Usage
bsgw(formula, data, formulas=formula, weights, subset, na.action=na.fail, init="survreg" , ordweib=FALSE, scale=0, control=bsgw.control(), print.level=2)
bsgw.control(scalex=TRUE, iter=1000, burnin=round(iter/2), sd.thresh=1e-4 , lambda=0.0, lambdas=lambda, nskip=round(iter/10), alpha.min=0.1, alpha.max=10.0 , beta.max=log(20), betas.max=5.0, memlim.gb=8)
"print"(x, ...)
Arguments
formula
Survival formula expressing the time/status variables as well as covariates used in regression on scale parameter. Currently, only right and left censoring is supported. Must include intercept term.
data
Data frame containing the covariates and response variable.
formulas
Formula expressing the covariates used in regression on shape parameter. No left-hand side is necessary since the response variable information is extracted from formula. Default value is formula.
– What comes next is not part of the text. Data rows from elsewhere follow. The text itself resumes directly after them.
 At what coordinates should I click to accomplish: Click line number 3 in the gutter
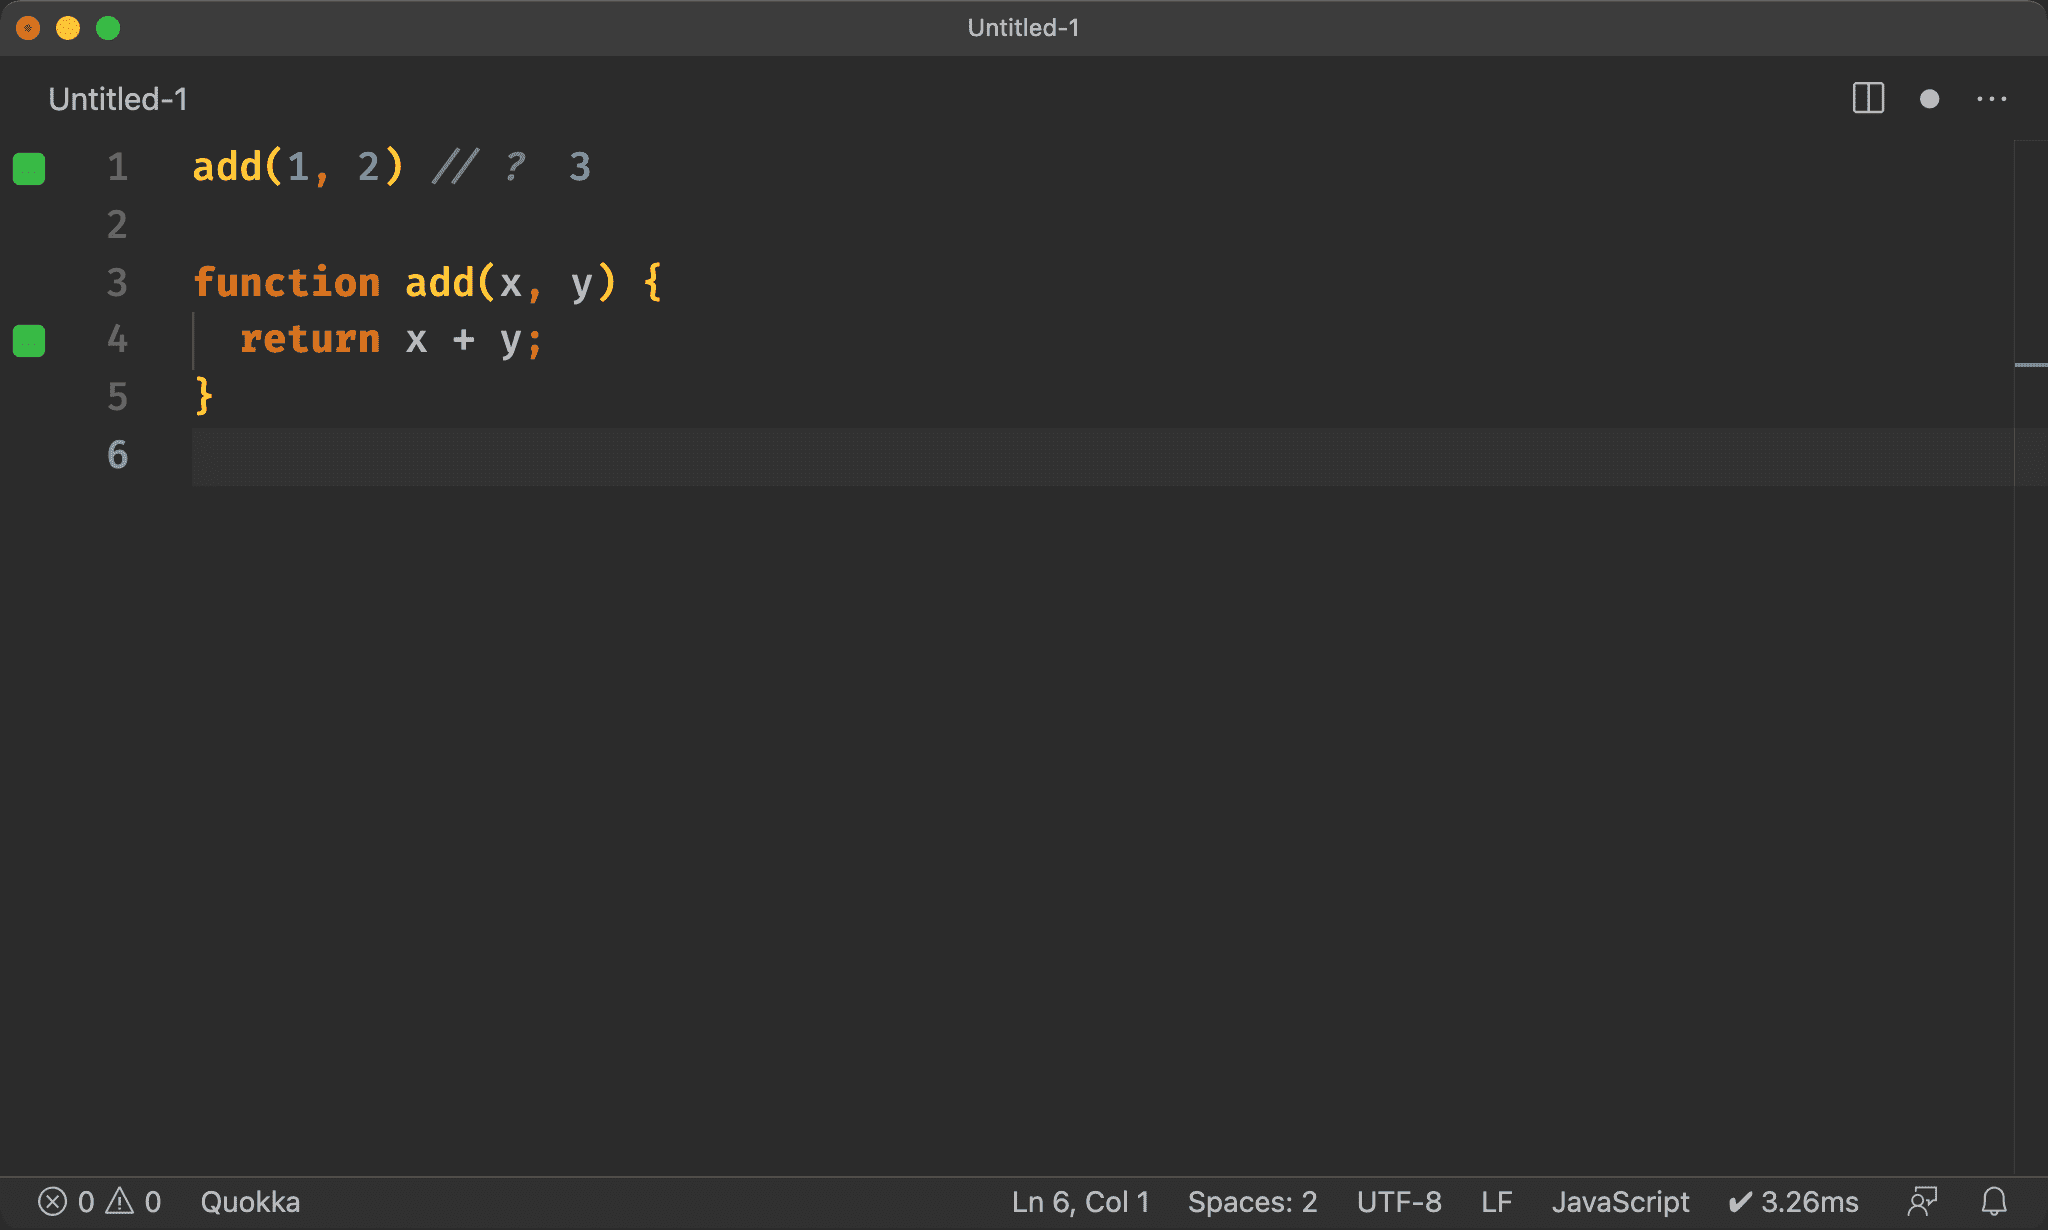pos(117,282)
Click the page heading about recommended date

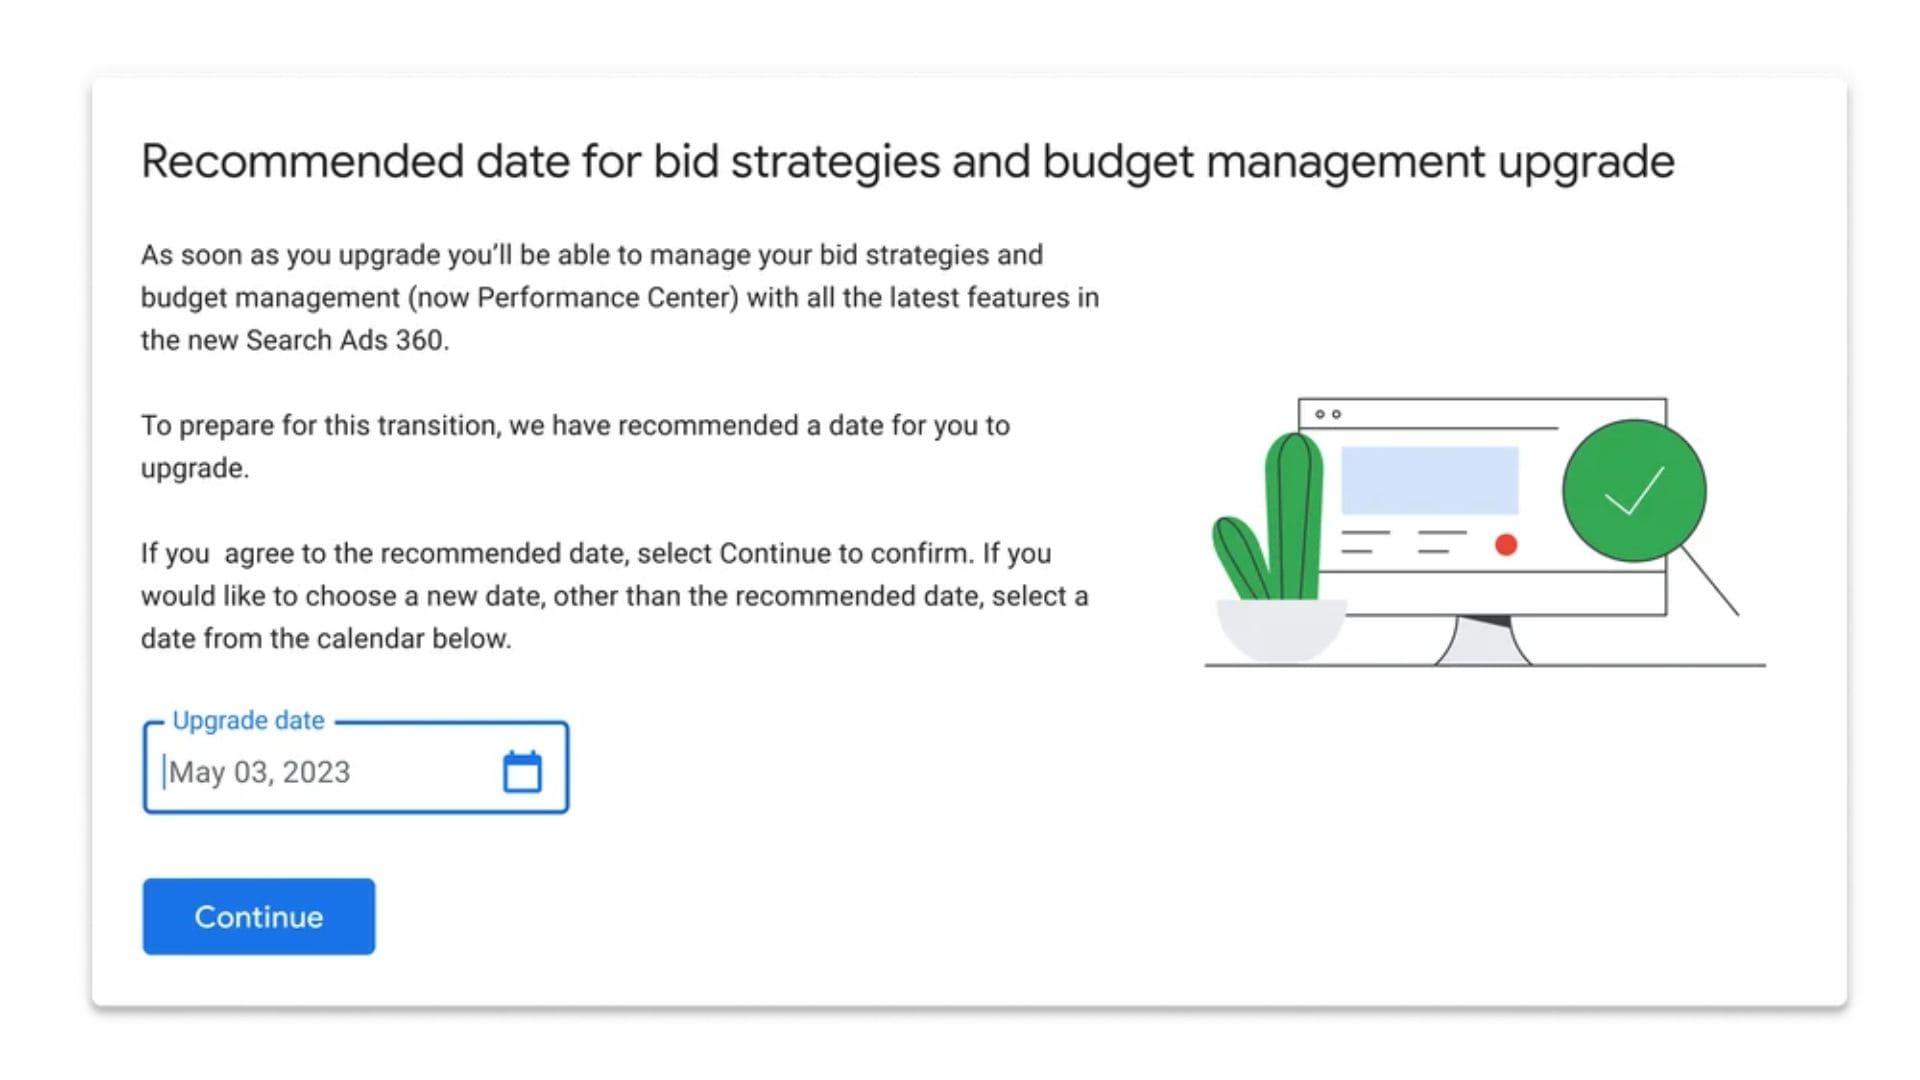tap(907, 161)
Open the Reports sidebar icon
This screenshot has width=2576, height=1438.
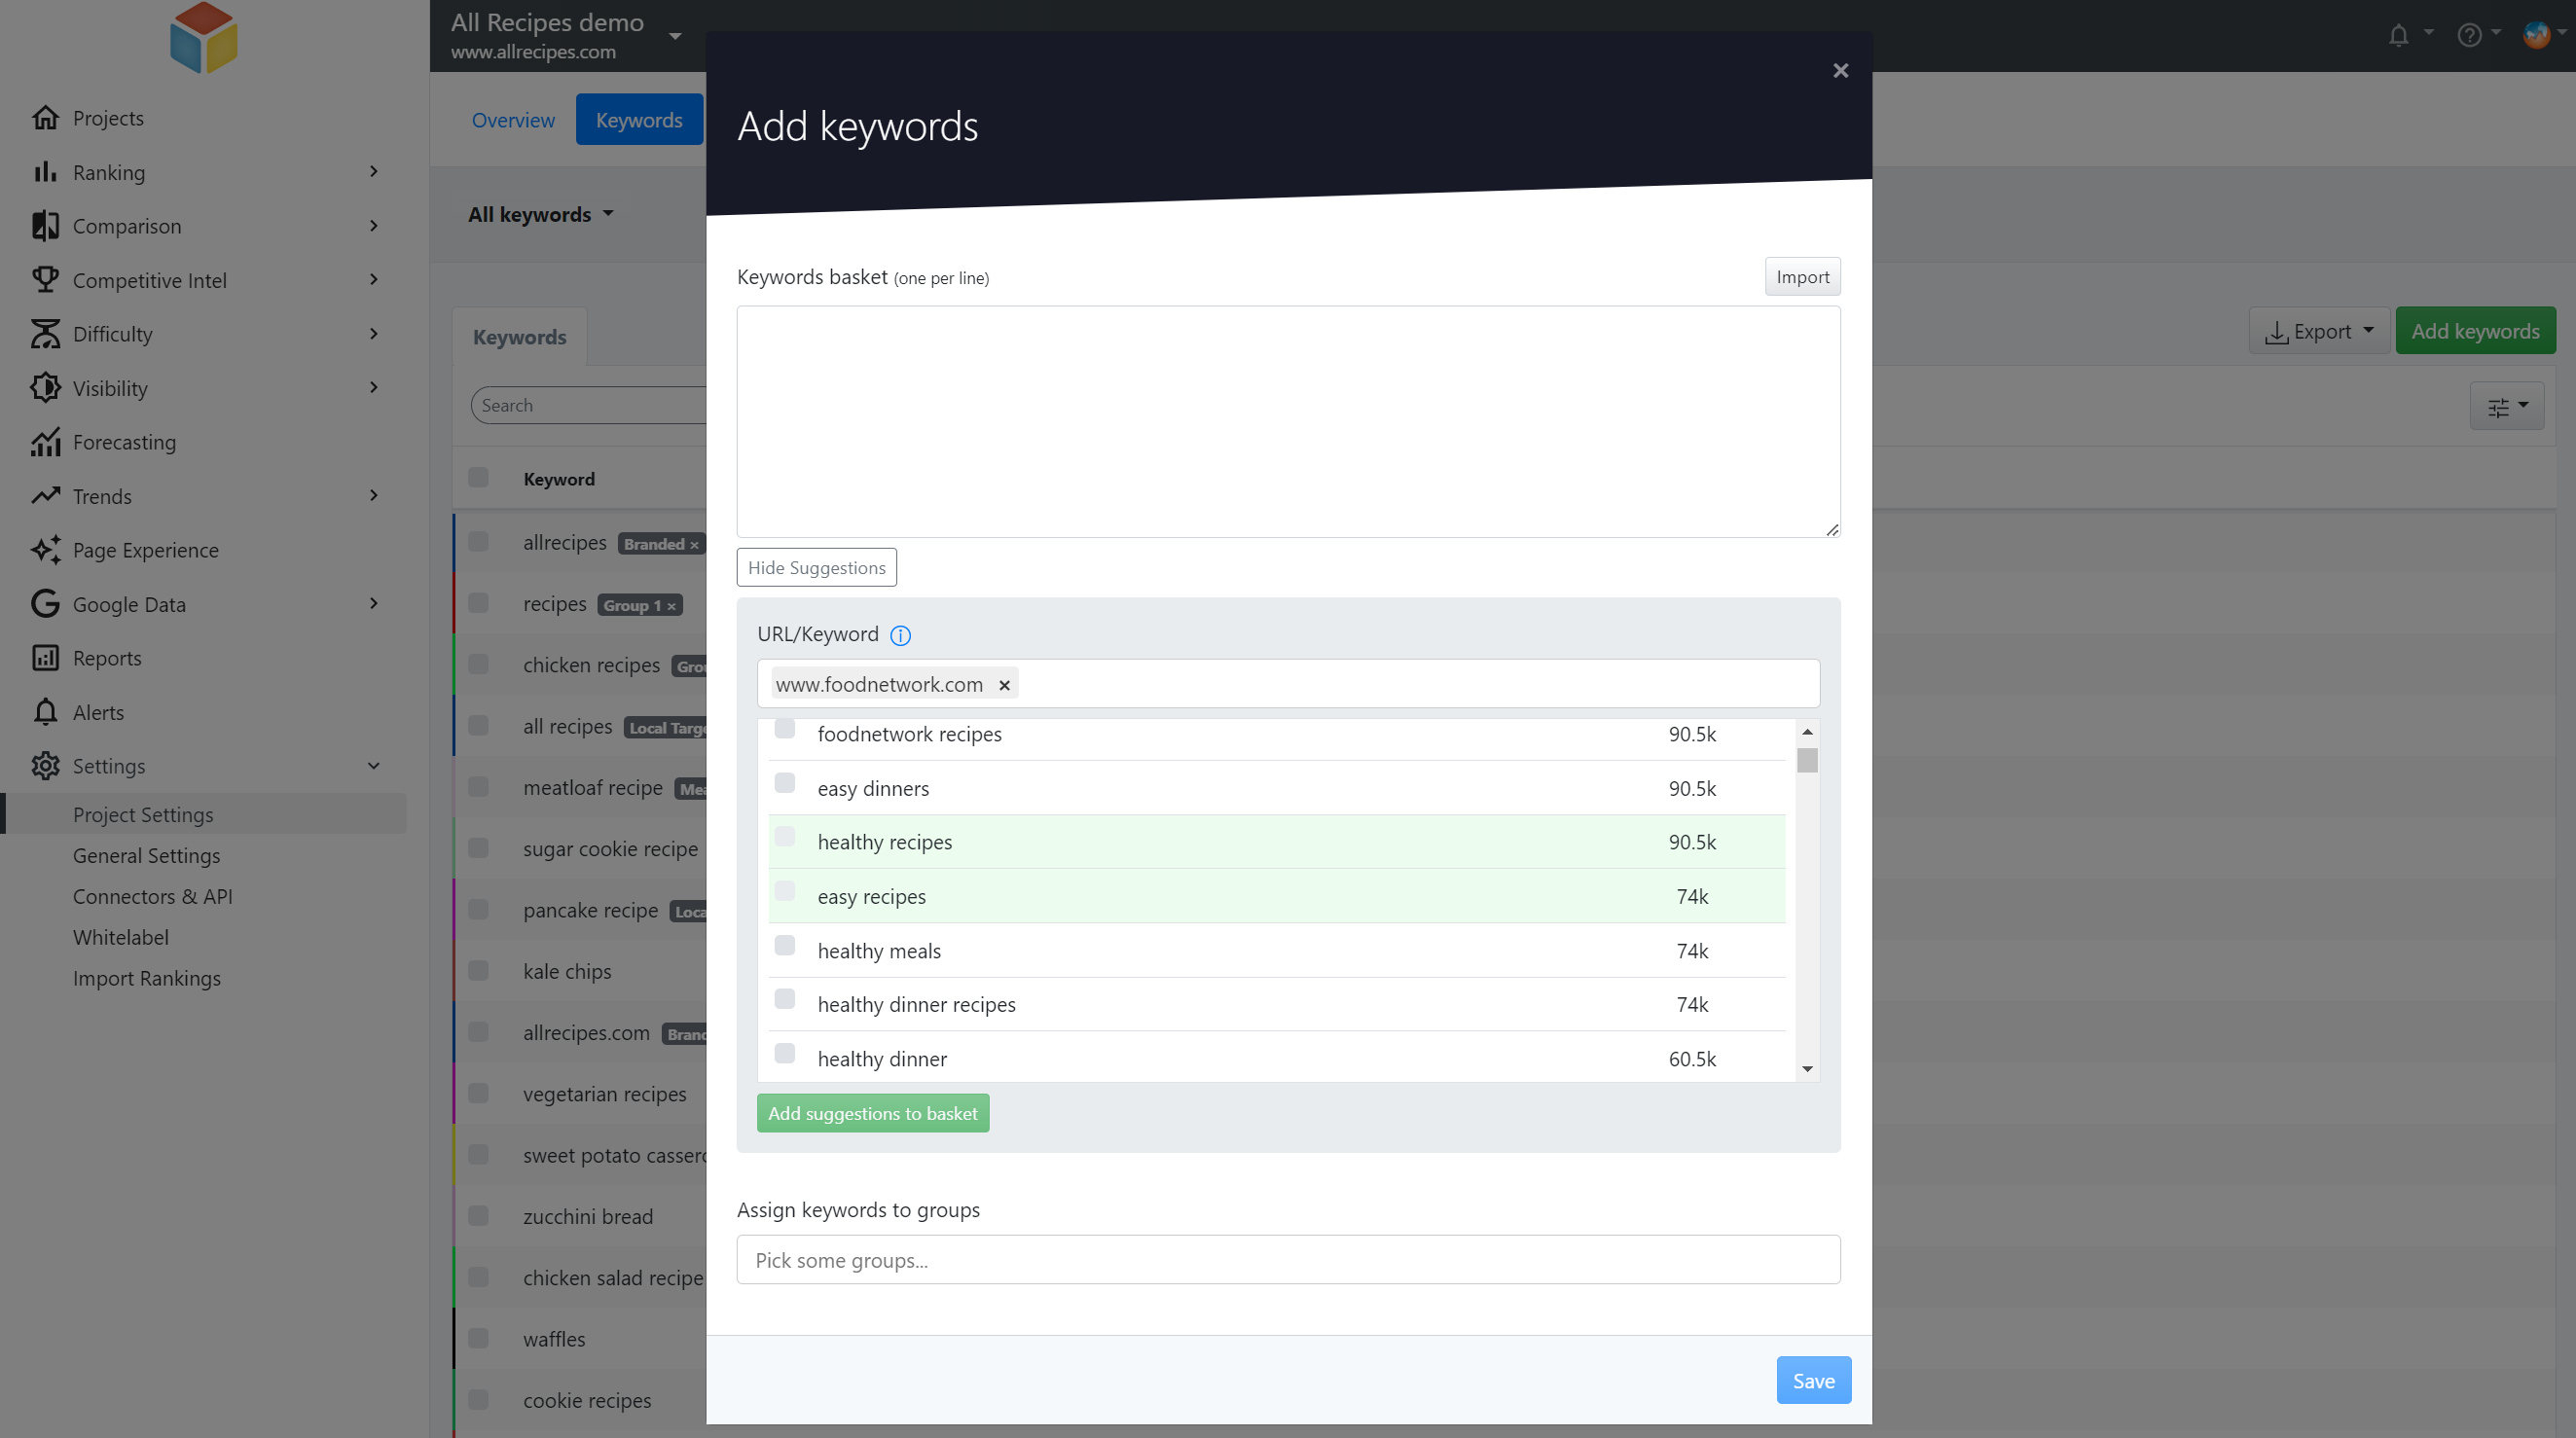pyautogui.click(x=45, y=658)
Must include intercept term.
weights
Optional vector of case weights. *Not supported yet*
subset
Subset of the observations to be used in the fit. *Not supported yet*
na.action
Missing-data filter function. *Not supported yet (only na.fail behavior works)*
init
Initialization behavior. Currently, three options are supported: 1) If init="survreg", an ordinary Weibull regression is performed and coefficients are used to initialize the bsgw MCMC run. 2) If init is a survreg object, e.g. from a previous Weibull regression fit, the object can be directly passed as parameter. 3) If init is any other value, or if survreg produces error or warning, we simply set all coefficients to zero.
ordweib
If TRUE, a Bayesian ordinary Weibull model is estimated, in which any covariates in formulas are stripped away, and the inverse-logit transformation in the shape-parameter regression is replaced with a simple exponential transformation. If shrinkage parameters are kept at 0, the result is a Bayesian equivalent of an ordinary Weibull regression.
scale
If scale>0, the value of the shape parameter is fixed, i.e. not estimated from data.
control
See bsgw.control for a description of the parameters inside the control list.
print.level
Controlling verbosity level.
scalex
If TRUE, each covariate vector is centered and scaled before model estimation. The scaling parameters are saved in return object, and used in subsequent calls to predict function. Users are strongly advised against turning this feature off, since the quality of Gibbs sampling MCMC is greatly enhanced by covariate centering and scaling.
iter
Number of MCMC samples to draw.
burnin
Number of initial MCMC samples to discard before calculating summary statistics.
sd.thresh
Threshold for standard deviation of a covariate (after possible centering/scaling). If below the threshold, the corresponding coefficient is removed from sampling, i.e. its value is clamped to zero.
lambda
Bayesian Lasso shrinkage parameter for scale-parameter coefficients.
lambdas
Bayesian Lasso shrinkage parameter for shape-parameter coefficients.
nskip
Controlling how often to print progress report during MCMC run. For example, if nskip=10, progress will be reported after 10,20,30,... samples.
alpha.min
Lower bound on the shape parameter.
alpha.max
Upper bound on the shape parameter.
beta.max
Upper bound on absolute value of coefficients of scale parameter (with the exception of the intercept).
betas.max
Upper bound on absolute value of coefficients of shape parameter (with the exception of the intercept).
memlim.gb
User-specified limit on total memory (in GB) available during prediction. Hazard, cumulative hazard, and survival prediction objects are all three-dimensional arrays which can quickly grow very large, depending on data length, number of MCMC samples collected, and number of time points along which prediction is made.
x
Object of class 'bsgw', usually the result of a call to the bsgw.
...
Arguments to be passed to/from other methods.